> _VORGEGEBENER TEXT_
= = = =

12. Internationales Literaturfestival Berlin 2012

 

 

Wie hat Ihnen das diesjährige Literaturfestival gefallen? Sie sind ja nicht zum ersten Mal hier.

 

 

Ich bin das zweite Mal hier - mit einer ziemlich großen Pause dazwischen. Das erste Mal war ich vor acht Jahren beim Literaturfestival Berlin. Damals war ich vor allem in Schulen, habe mit Kindern gelesen, auf Fragen geantwortet, ein paar Workshops gemacht. Diesmal habe ich nur einen Workshop gemacht, in der Berliner Comenius-Schule. Das lief sehr gut, vor allem was die Vorbereitung vonseiten der Schule anging. Die anderen Veranstaltungen waren alle hier im Theater, also im Festspielhaus. Die Organisation war sehr gut, man hatte sogar die Möglichkeit, andere Veranstaltungen zu besuchen. Ich muss ein großes Lob aussprechen: Die Vorbereitung mit den Kollegen ist wunderbar organisiert, man hat auch viel Zeit mit den Moderatoren. Das ist vor allem wichtig bei den großen Veranstaltungen. Man muss wissen, dass man jemand an der Seite hat, der die Arbeit der Autorinnen und Autoren wirklich kennt oder sich zumindest einen guten Überblick verschafft hat. Und das Gefühl hatte ich immer.

  

Sie sagten auf einem Podium, dass Sie eine genaue Vorstellung von Ihrem Publikum haben, vor allem, was das Alter, aber auch die Nationalität angeht, weil Sie selbst einen tschechischen Hintergrund haben aufgrund Ihrer Wurzeln und einen österreichischen und deutschen aufgrund Ihrer Emigration. Vermutlich gibt es Unterschiede?

= = = =

> _DIE DATEN_
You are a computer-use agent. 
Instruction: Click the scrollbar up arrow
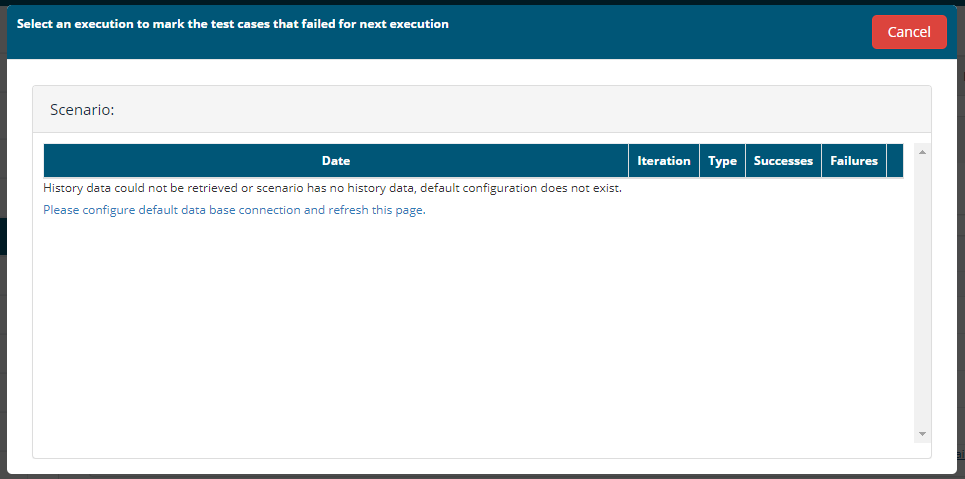(922, 151)
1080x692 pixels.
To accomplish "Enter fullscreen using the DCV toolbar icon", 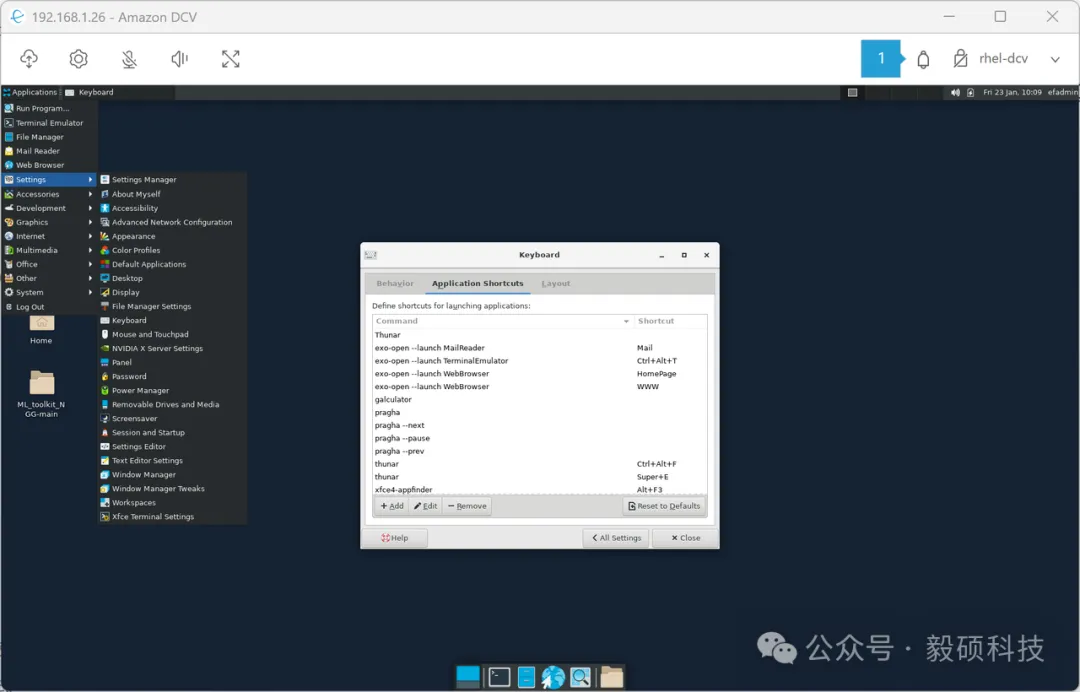I will click(230, 59).
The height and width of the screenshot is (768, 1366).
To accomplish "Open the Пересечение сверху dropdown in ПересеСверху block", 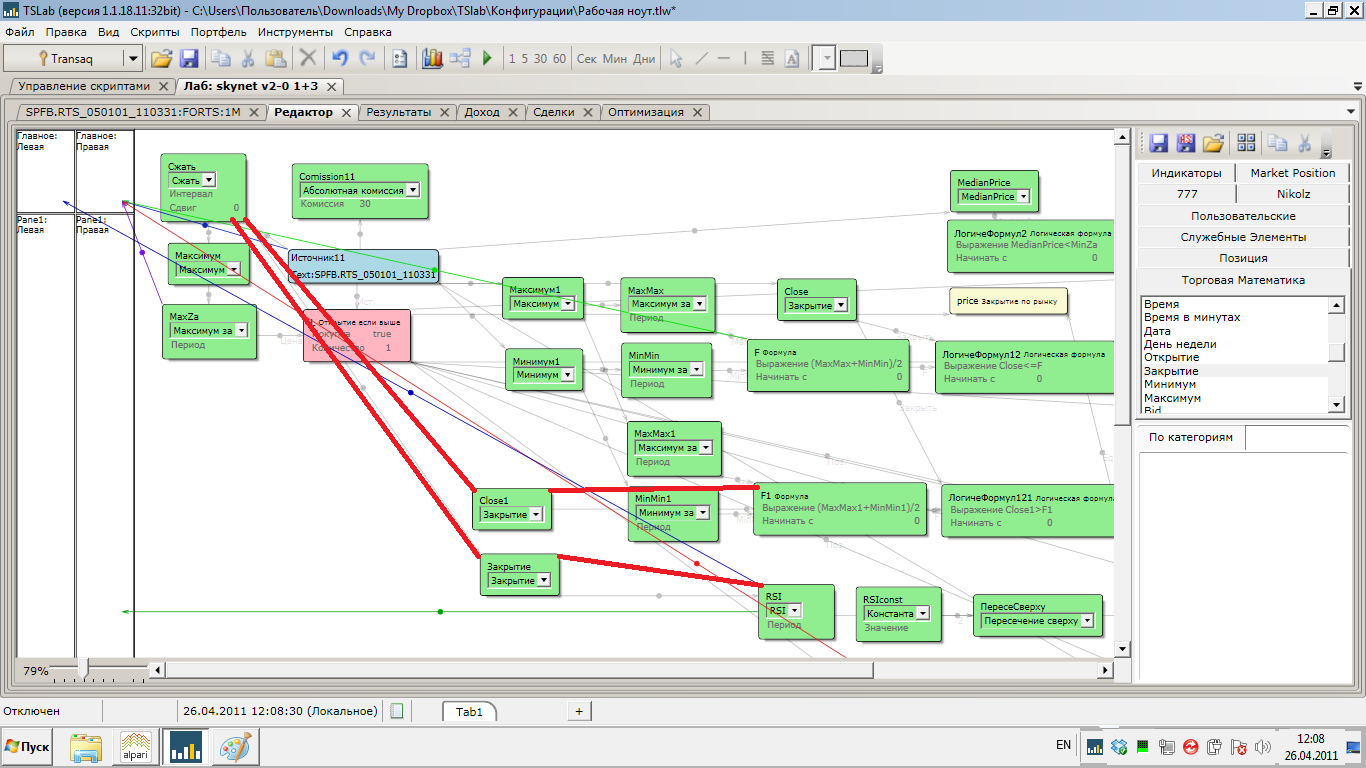I will coord(1087,621).
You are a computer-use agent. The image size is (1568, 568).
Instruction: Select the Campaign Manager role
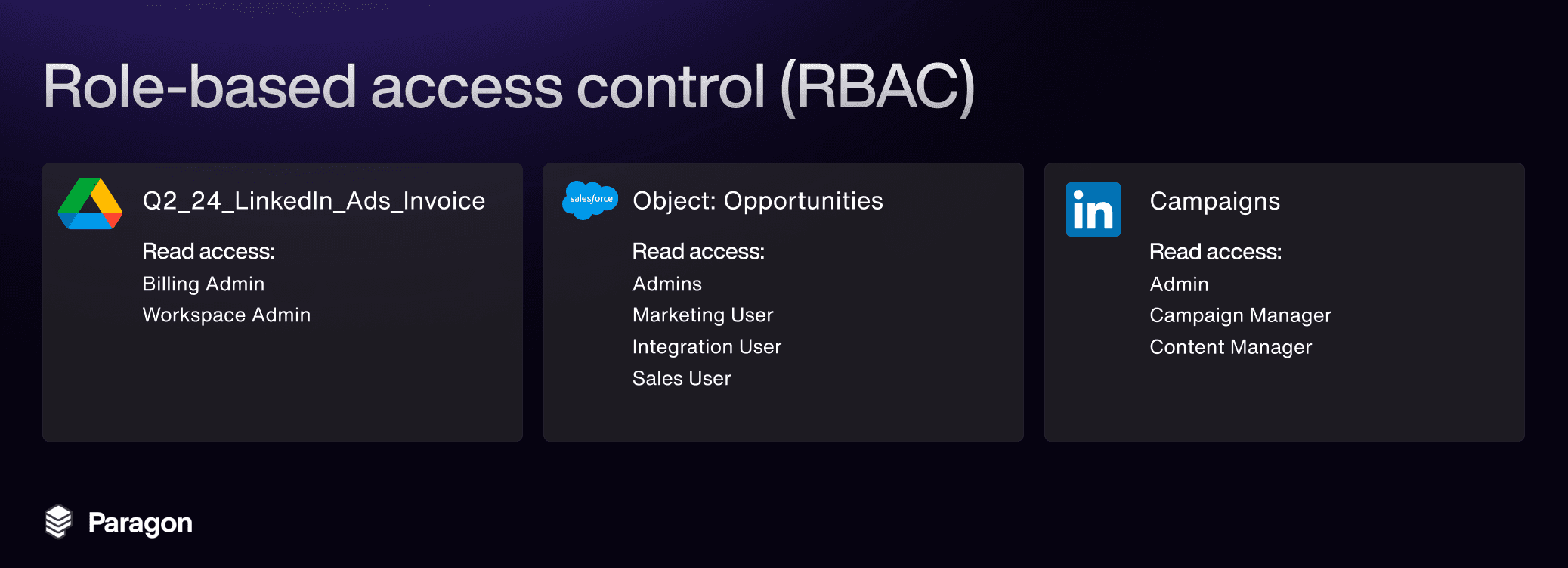tap(1240, 316)
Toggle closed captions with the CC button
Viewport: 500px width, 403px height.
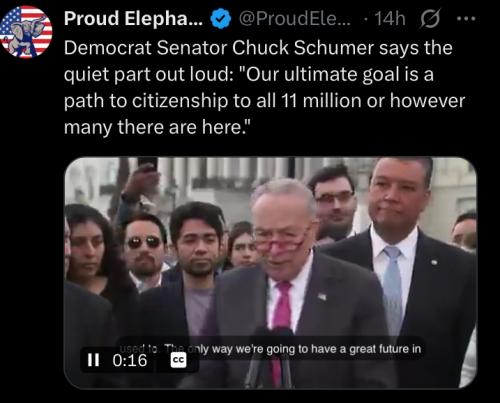click(178, 360)
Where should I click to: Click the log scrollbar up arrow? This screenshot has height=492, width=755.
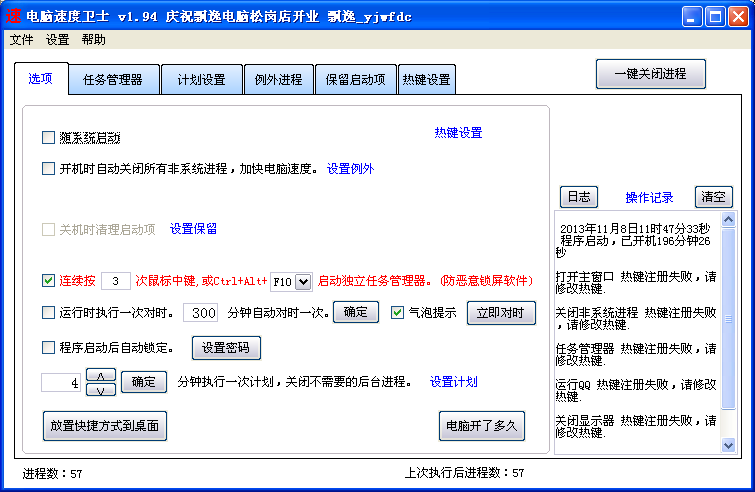pyautogui.click(x=728, y=220)
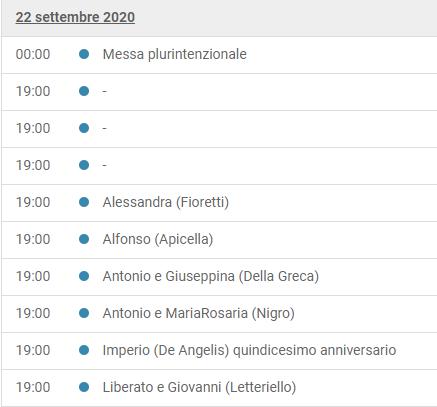This screenshot has width=437, height=407.
Task: Select the Messa plurintenzionale event
Action: tap(175, 54)
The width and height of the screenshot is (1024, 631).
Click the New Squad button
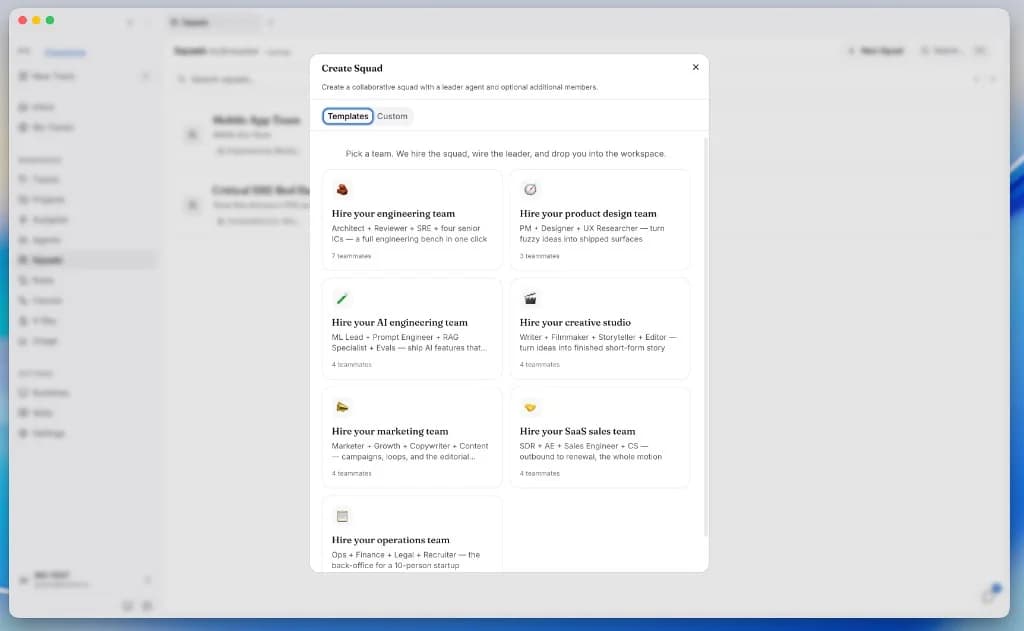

= = = =

> _AUFGABENSTELLUNG A_
Übertrage die Einträge von der Zeile mit „The width and“ bis zum Ende der Einträge in eine nummerierte Liste ohne Leerzeilen und lass dabei die Bilder weg.
> _AUFGABENSTELLUNG B_
Schreibe das Interview zum Literaturfestival im Anschluss an seinen letzten Satz weiter.
Das Interview zum Literaturfestival und die Einträge hängen nicht zusammen.

> _ANTWORT A_
1. The width and height of the screenshot is (1024, 631).
2. Click the New Squad button

> _ANTWORT B_
Natürlich. Die Unterschiede sind zunächst traditioneller Art, weil jedes Land eine andere, eigene Geschichte hat. In dem Bewusstsein einer eigenen Geschichte sind ja auch die Kinder erzogen. Ein neunjähriges deutsches Mädchen aus Berlin, um in der Großstadt zu bleiben, ist anders als eines aus Prag. Das ist klar. Aber ich frage mich immer: Sind diese Unterschiede das wichtigste Kriterium? Es gibt sie, aber ich versuche in meinen Büchern, Workshops und Lesungen die Kinder mit dem anzusprechen, was für mich ohne Unterschiede ist. Ich möchte es nicht Philosophie nennen oder Botschaften, das klingt alles zu hoch – aber ich meine es so. Es gibt ganz klar Dinge, die für uns in Europa gemeinsam sind. Die Kinder begreifen das nicht hauptsächlich mit dem Kopf, aber sie spüren es. Und wenn es mir gelingt, diese Linie in einer Geschichte zu zeigen, dann habe ich die Kinder als meine Leser. Sie können dann ganz wunderbar eine Geschichte weiter entwickeln, was doch sehr wünschenswert ist. Die Kinder sollen sie ja nicht als ein fertiges Ding nehmen, nach dem Motto: Schluss, fertig, ich habe das Buch zu Ende gelesen, jetzt will ich ein anderes Buch. Ich finde wunderbar, wenn man damit spielt. Ich erinnere mich immer wieder daran, dass die Bücher, die ich als Kind gelesen habe, von uns – mir, meiner Schwester und unseren Freundinnen und Freunden auch immer nachgespielt wurden, z. B. Die drei Musketiere. Das Buch haben wir vielleicht fünfmal gelesen und dann auf dem Hof mit anderen Kindern aus der Nachbarschaft in Kostümen gespielt. Die Situationen waren dadurch kreativ anders. Es war eine neue Ebene. Theater. Und das ist etwas, was ich mir wirklich wünsche, dass die Kinder etwas mit der Literatur machen.

 

Das kommt sicherlich immer noch vor, aber geschieht doch deutlich seltener, weil moderne Kinder doch eher alleine vorm Computer sitzen als draußen zu spielen.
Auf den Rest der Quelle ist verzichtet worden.